“Rebel Beats,” a short documentary film from Afghan Service correspondent Omid Marzban, follows two young Afghan recording artists determined to be heard above the din of voices opposing them.
Paradise Sorouri and her fiancé Diverse were raised in Iran but met in Herat in western Afghanistan and later moved to Kabul. Together, they are the two-member group called 143 Band. The numeronym represents the letters in the words “I love you,” fitting, since their non-traditional relationship (they live together in a long-term engagement) has caused tumult within their families and earned them social scorn.
Their songs take on controversial issues like education for girls, child marriage, and violence against women and girls. Their choice of topics is bold, as is Paradise’s determination to dress as she likes, making it nearly impossible for them to perform publicly inside Afghanistan.
“It doesn’t matter if you’re a singer, artist, teacher, or anyone else,” Paradise says in one of the opening scenes. “If you’re a woman, you’re a problem in Afghanistan.”
As a female rapper, Paradise says she receives heartening messages from her fans, who are inspired by her bravery and her songs, but her Facebook message box is also flooded with threats and vile comments. The pair are wary about drawing attention to themselves in public, as they have been attacked repeatedly.
“This is an extremely brave lady,” said filmmaker Omid Marzban. “The two of them may only represent a small portion of Afghan society that lives as they do, but they represent the aspiration of all Afghans for progress and a desire to move forward.”

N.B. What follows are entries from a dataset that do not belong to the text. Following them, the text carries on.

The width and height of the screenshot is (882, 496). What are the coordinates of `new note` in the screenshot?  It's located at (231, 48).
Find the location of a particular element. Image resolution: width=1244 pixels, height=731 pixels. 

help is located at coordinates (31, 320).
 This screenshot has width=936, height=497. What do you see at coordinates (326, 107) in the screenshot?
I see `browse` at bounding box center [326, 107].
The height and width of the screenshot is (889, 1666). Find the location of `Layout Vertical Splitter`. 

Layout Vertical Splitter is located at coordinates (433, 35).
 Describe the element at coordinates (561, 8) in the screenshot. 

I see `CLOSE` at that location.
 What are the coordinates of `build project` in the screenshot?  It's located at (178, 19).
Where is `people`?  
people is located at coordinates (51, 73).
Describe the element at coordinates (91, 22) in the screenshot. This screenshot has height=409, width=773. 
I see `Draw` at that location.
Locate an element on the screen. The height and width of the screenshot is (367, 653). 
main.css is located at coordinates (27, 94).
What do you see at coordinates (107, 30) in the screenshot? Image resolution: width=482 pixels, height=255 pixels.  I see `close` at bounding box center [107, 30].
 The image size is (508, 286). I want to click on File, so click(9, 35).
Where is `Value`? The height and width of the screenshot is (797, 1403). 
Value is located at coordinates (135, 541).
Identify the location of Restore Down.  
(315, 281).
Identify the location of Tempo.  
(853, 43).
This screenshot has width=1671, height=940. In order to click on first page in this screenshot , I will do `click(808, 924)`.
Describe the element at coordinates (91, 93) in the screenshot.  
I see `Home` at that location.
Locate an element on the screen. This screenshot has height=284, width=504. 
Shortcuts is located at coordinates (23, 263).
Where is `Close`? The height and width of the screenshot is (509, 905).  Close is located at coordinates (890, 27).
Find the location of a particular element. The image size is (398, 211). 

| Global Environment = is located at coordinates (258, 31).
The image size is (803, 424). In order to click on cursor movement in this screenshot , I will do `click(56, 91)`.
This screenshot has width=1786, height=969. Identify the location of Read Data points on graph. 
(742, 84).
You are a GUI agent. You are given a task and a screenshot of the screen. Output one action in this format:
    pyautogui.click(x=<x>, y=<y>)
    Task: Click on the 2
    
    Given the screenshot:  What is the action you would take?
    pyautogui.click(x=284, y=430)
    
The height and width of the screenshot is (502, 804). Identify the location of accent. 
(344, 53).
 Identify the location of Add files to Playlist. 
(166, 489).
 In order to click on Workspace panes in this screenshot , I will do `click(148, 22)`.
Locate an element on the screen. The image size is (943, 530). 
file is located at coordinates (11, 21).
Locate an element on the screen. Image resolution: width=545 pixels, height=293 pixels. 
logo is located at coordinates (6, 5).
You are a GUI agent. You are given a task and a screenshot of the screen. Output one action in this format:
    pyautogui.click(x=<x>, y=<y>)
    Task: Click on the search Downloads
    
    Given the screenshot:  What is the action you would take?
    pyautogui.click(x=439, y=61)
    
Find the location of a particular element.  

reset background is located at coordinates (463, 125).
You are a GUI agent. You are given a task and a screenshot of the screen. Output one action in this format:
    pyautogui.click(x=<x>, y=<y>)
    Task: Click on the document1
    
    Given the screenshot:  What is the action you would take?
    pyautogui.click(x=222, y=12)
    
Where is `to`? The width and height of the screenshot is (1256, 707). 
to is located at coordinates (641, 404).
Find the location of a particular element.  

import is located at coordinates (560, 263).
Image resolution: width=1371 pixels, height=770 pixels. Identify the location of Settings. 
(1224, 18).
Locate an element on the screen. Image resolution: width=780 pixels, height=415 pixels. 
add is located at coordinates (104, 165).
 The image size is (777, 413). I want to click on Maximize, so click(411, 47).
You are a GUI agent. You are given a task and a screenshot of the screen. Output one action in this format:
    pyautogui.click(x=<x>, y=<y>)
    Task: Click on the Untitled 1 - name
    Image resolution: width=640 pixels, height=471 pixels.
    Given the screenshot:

In order to provide a full picture of the society reflected and challenged in 143 Band’s songs, Marzban interviewed moderate religious leaders about their attitudes toward women performing in public, and provides historical context with archive footage of popular Afghan women singers from the 1960s and 1970s when female performers were not uncommon.
“This is a story with two sides,” said Marzban. “On the one hand, we see how male-dominated Afghan society is today, but on the other hand we see this young man who supports his partner 100 percent. I hope the message people will take away from the film is that though the repression of women is a huge story in Afghanistan,there is also a new generation of people who want to move forward, even if it means risking their own comfort and safety.”
Filming took place in Kabul in the summer of 2015, and interviews are periodically interrupted by the whir of military helicopters overhead, a reminder of the insecurity that is the backdrop of the film. Marzban said they had to film inside whenever possible and keep the Interior Ministry informed of their movements for their safety.
Though the couple were determined to stay in Afghanistan where their music can have the most impact despite the risks they faced, they recently applied for asylum in Germany following a concert in France. Their new life comes with its own uncertainties and challenges, but they hope to continue making music for Afghan fans for distribution online.
The film is a co-production between RFE/RL and Media Nest, and following a private screening in Prague at the end of June it will be submitted to film festivals around the world.
Omid Marzban joined RFE/RL’s Kabul bureau in 2005 and moved to Prague in 2007, where he studied at the Prague Film School. Before coming to RFE/RL he worked as a radio sports reporter for a show called Good Morning Afghanistan.
“My hope for this film is that it presents a different side of Afghanistan,” said Marzban. “I hope that people leave the theater with the feeling that there is still hope for a bright future in Afghanistan.”